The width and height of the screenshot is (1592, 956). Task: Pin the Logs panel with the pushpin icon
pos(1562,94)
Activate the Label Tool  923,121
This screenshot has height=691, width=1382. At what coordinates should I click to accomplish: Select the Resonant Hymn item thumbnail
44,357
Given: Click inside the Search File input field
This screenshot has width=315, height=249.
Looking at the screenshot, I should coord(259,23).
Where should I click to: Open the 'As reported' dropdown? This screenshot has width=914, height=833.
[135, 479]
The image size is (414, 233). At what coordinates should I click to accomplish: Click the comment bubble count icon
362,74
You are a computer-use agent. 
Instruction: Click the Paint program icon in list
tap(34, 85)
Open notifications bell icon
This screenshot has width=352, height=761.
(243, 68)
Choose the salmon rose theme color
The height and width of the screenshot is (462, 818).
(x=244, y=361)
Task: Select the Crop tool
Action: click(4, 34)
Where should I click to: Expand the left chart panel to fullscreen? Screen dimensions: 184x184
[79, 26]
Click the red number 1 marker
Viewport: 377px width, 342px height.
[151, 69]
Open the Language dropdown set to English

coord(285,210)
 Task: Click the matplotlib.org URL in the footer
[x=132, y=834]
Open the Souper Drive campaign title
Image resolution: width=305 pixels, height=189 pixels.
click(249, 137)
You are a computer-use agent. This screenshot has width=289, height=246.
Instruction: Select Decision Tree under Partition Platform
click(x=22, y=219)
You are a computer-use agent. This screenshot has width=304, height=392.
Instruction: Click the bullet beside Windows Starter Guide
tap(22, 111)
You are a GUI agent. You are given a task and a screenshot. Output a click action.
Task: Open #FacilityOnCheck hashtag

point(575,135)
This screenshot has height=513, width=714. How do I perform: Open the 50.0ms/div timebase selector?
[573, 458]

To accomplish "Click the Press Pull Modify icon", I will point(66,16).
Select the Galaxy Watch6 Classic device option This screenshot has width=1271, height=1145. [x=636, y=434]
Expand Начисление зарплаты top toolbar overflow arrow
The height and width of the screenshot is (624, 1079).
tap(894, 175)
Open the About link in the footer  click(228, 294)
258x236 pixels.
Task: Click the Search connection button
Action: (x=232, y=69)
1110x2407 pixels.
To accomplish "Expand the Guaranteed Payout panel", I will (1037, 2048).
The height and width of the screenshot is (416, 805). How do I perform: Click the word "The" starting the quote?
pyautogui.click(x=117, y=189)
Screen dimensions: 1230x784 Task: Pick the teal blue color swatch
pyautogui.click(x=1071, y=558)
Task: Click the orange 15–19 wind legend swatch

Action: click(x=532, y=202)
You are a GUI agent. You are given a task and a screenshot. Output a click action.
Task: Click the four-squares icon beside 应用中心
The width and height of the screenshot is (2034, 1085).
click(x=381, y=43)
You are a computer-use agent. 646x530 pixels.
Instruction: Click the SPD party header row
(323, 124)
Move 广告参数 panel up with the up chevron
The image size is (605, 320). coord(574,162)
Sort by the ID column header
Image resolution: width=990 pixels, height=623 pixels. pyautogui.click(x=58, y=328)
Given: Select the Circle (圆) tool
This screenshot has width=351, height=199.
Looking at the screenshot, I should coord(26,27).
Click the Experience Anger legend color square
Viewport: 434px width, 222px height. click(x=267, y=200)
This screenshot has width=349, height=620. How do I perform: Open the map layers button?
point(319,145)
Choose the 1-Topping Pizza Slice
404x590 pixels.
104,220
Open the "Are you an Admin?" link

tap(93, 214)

-*-*-

STATED GOAL →
Pull out each line of the records above that contains the word "will".

REPLY TO THE TASK →
To accomplish "Click the Press Pull Modify icon", I will point(66,16).
To accomplish "Expand the Guaranteed Payout panel", I will (1037, 2048).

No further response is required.